I hurried away toward the elevators. I pressed the button and nothing happened. Of course, they were locked after visiting hours. I paused and looked around for the stairwell. There to my left the door beckoned. I jogged to it and raced up the three flights in a matter of seconds.
I wasn’t even winded.
At the fourth floor I pushed on the door. Locked. I hung my head, defeated by a hospital door.
Again.
“You’re strong enough to break it.”
I turned to see Ernie flying up the last few stairs. “I’m not going to shift in the stairwell.”
“Even in this form, you’re strong enough. Just shove it hard, you’ll break the lock.” He floated above my head as he pointed at the door. As if I’d forgotten it was there.
I wrapped my hands around the cool metal handle. “Okay. Here we go.” Putting my feet against the wall, I pulled. Slowly, I added to the force until the metal began to grind, like a mortar and pestle working overtime. Except all that happened was the handle let go first, snapping off.

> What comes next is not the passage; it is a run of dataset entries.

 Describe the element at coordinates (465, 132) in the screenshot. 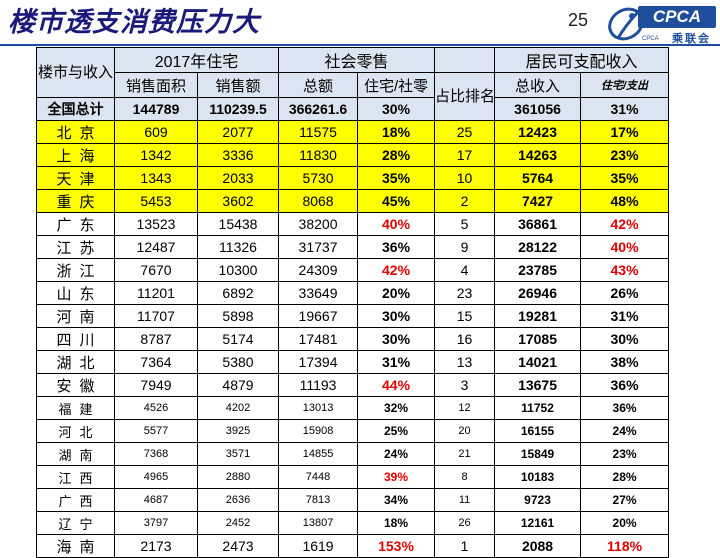

I see `rank-cell: 25` at that location.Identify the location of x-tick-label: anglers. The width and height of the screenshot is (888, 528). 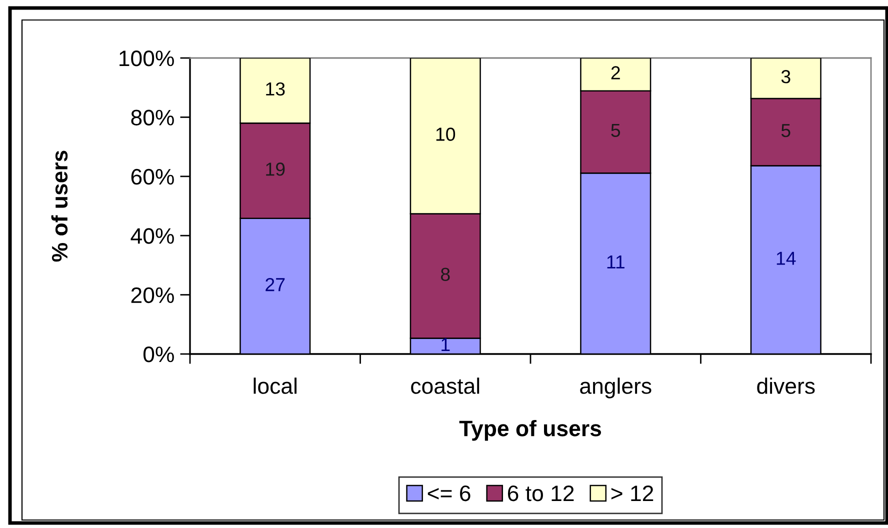
(616, 388).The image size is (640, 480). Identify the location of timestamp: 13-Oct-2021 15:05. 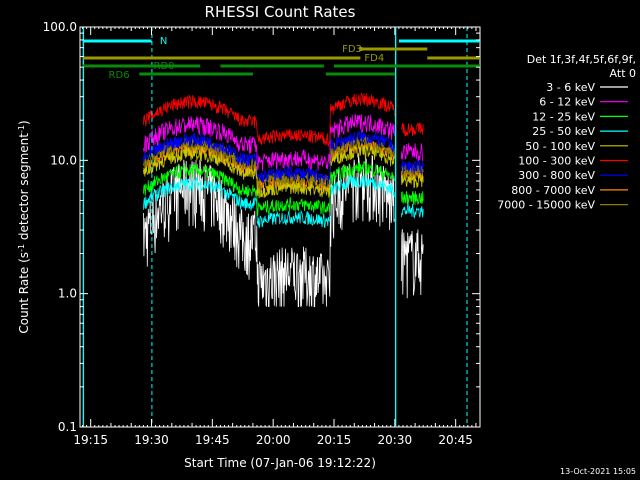
(598, 472).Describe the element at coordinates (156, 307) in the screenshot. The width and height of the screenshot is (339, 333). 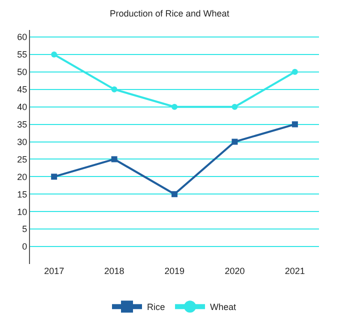
I see `legend-label: Rice` at that location.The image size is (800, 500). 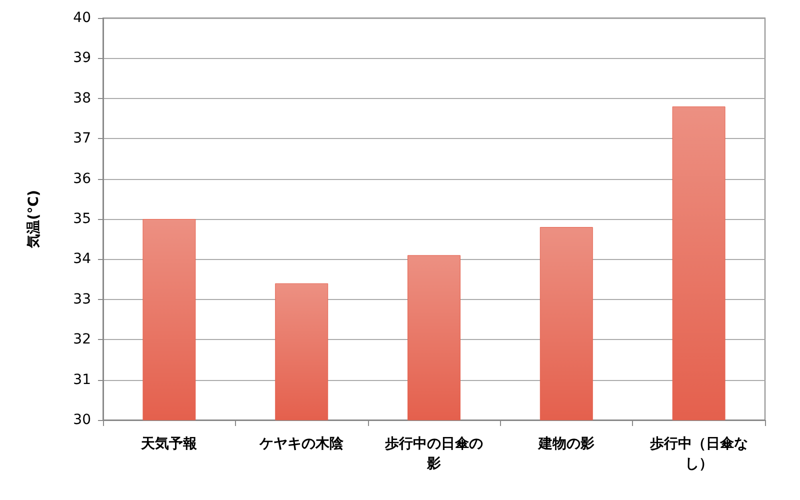 What do you see at coordinates (82, 58) in the screenshot?
I see `y-tick-label: 39` at bounding box center [82, 58]. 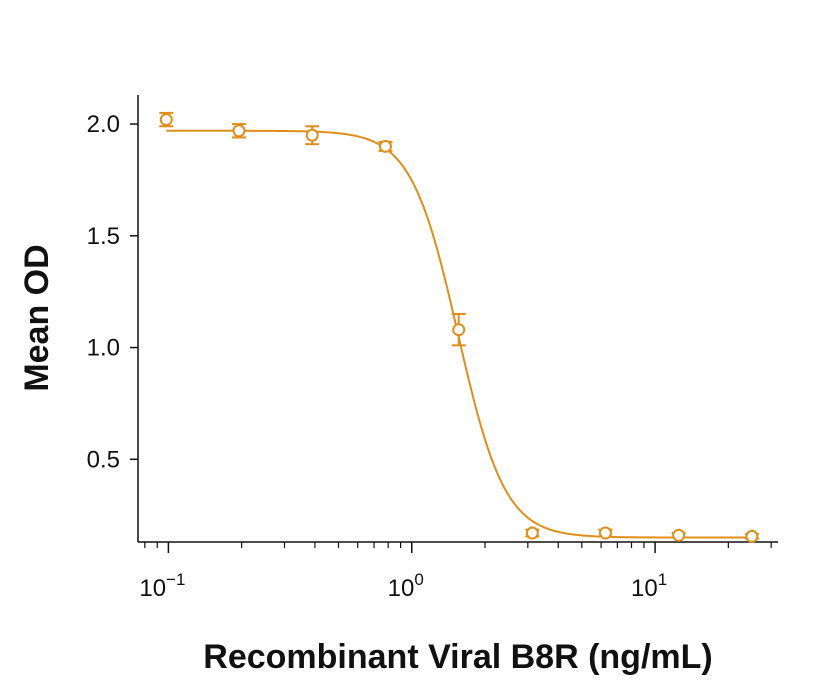 What do you see at coordinates (104, 236) in the screenshot?
I see `y-tick-label: 1.5` at bounding box center [104, 236].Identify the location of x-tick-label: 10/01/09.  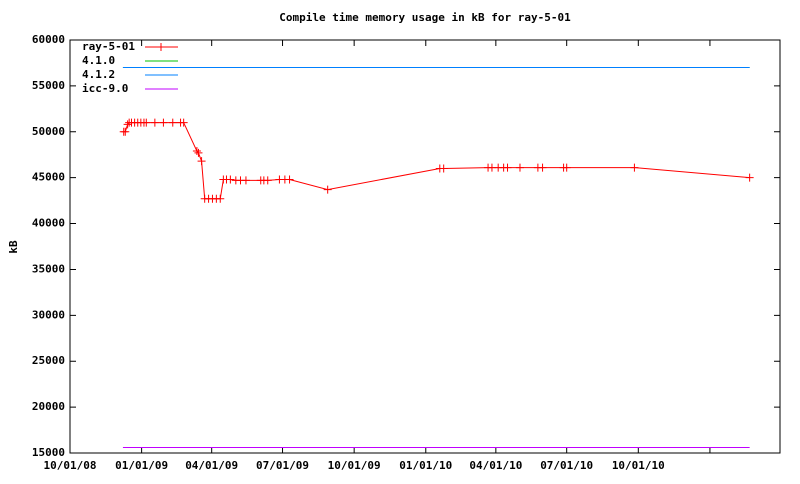
(354, 466).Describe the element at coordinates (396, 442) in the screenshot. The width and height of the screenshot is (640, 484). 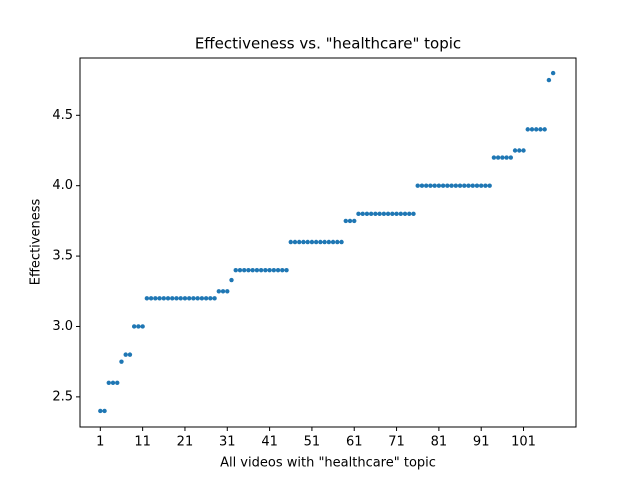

“Fricky dicky!” I threw it down the stairwell, the clang of it bouncing all the way down, echoing far louder than I’d thought it would. I flinched. “I hope no one heard that.”
“The nurses are probably all sleeping. You wrecked the handle, see if you can pull it apart now.” Ernie peered at the door.
He was right; there was a small section of metal that was bent outward where the handle had been. I put my hand into it and fished around for the lock mechanism.